Go through the entries and write each one out again unchanged.

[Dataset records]
>>>>

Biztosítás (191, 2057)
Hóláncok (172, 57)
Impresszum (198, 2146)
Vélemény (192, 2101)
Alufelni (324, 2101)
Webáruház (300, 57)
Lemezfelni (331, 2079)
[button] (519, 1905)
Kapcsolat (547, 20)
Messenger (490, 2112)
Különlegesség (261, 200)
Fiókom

<<<<

**YOUR RESPONSE**:
Biztosítás (191, 2057)
Hóláncok (172, 57)
Impresszum (198, 2146)
Vélemény (192, 2101)
Alufelni (324, 2101)
Webáruház (300, 57)
Lemezfelni (331, 2079)
[button] (519, 1905)
Kapcsolat (547, 20)
Messenger (490, 2112)
Különlegesség (261, 200)
Fiókom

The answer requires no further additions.